Cormier grew up in a musical family, and he began to play the violin at age five. "It was a farming and fishing community," he recalled, "very rural ... but there was always a fiddle and a fiddler." Cormier's father was a fiddler who played a varied repertory that included Irish and French Canadian tunes, as well as Scottish songs he learned from his fellow workers. "He [my father] used to go on sailing," Cormier said, "dredging the harbors around Nova Scotia ... and he would meet Scottish fiddlers, and he would come home and he would have some new tunes."
By the age of nine, Cormier was proficient enough on the fiddle to perform, and at 14, he "really made it" when he played for a dance at the parish hall — one of the highest honors a fiddler could hope for in Chetticamp. Eventually, Cormier became a protégé of two of Cape Breton's most respected musicians, Angus Chisolm and Winston "Scotty" Fitzgerald. Working first with Fitzgerald and later by himself, Cormier performed in virtually every dance hall on Cape Breton Island. In time, he mastered the Cape Breton repertoire, always seeing himself primarily as a dance fiddler. "French fiddling is more free-flowing," he said, "and Scottish fiddling is more pronounced," and better for step dancing. Step dancing is found everywhere on Cape Breton Island, and people there often say that every family has at least one dancer. In Cormier's family, the preeminent step dancer is his niece, Arleen (the daughter of his brother, Sam), who began dancing at age five and won the Canadian Junior Step Dance Championship when she was only 14 years old.
Cormier moved to the United States in the 1960s, and settled in Waltham, Massachusetts, where he was employed as an electrical engineer. Although he never pursued music as a profession, he was sought out by members of the French-American Victory Club to play for their weekly maritime-style quadrilles. These dances, which began in the early 1930s as community fundraising "kitchen junkets," are the oldest continuous quadrille tradition in New England.
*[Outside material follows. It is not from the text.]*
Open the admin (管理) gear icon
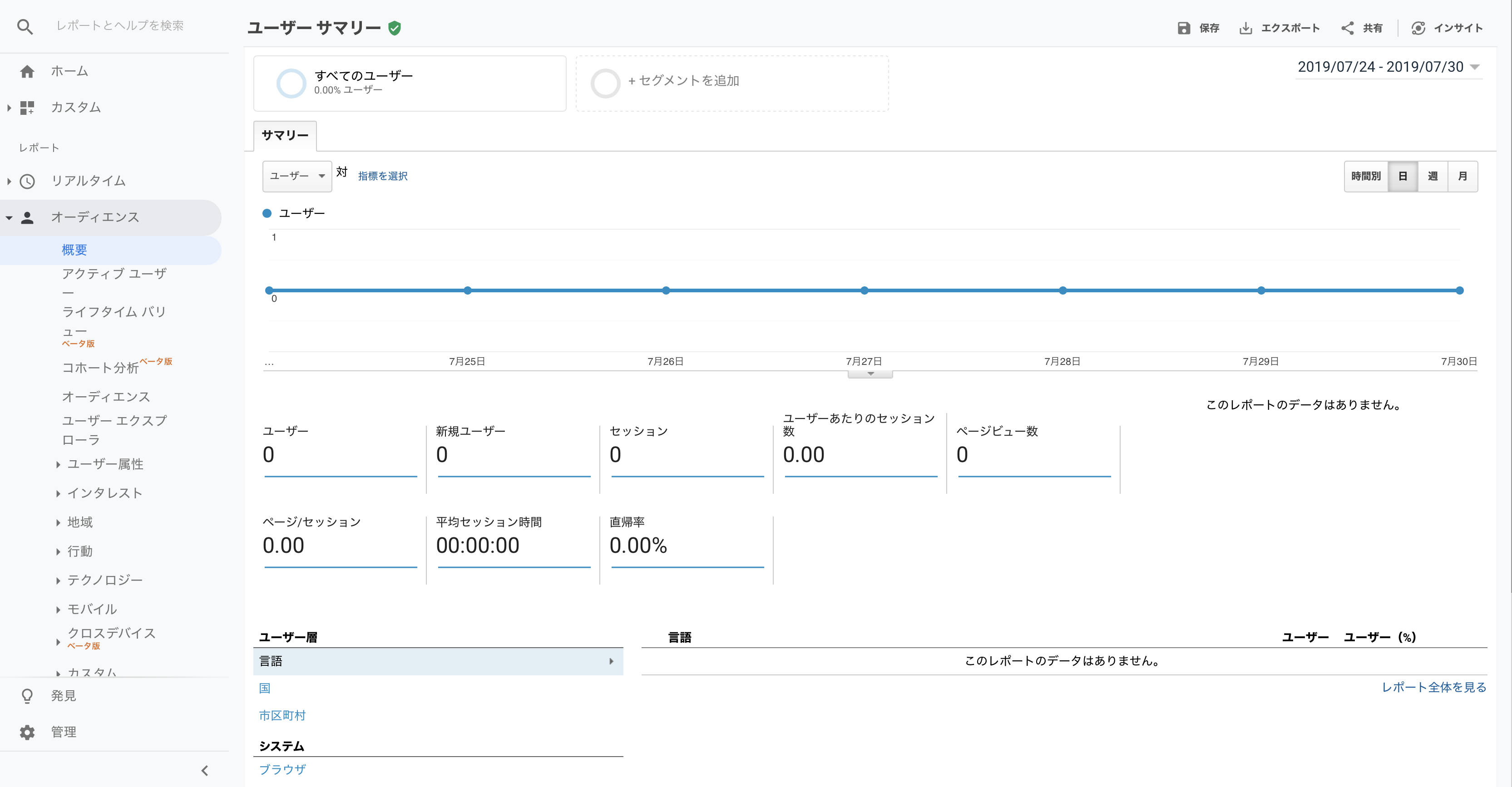[x=27, y=732]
In the 1970s, Cormier recorded two albums of Cape Breton fiddle music for the Rounder label, and it was through these recordings that he gained an audience outside of his community. He was invited to perform at the National Folk Festival in 1980, and appeared in performances across the United States and abroad. In performance, Cormier was often accompanied by his longtime musical associates, Edmond Boudreau, who plays guitar, bass, or mandolin, and Joe Patenade, a Massachusetts-born pianist of French ancestry.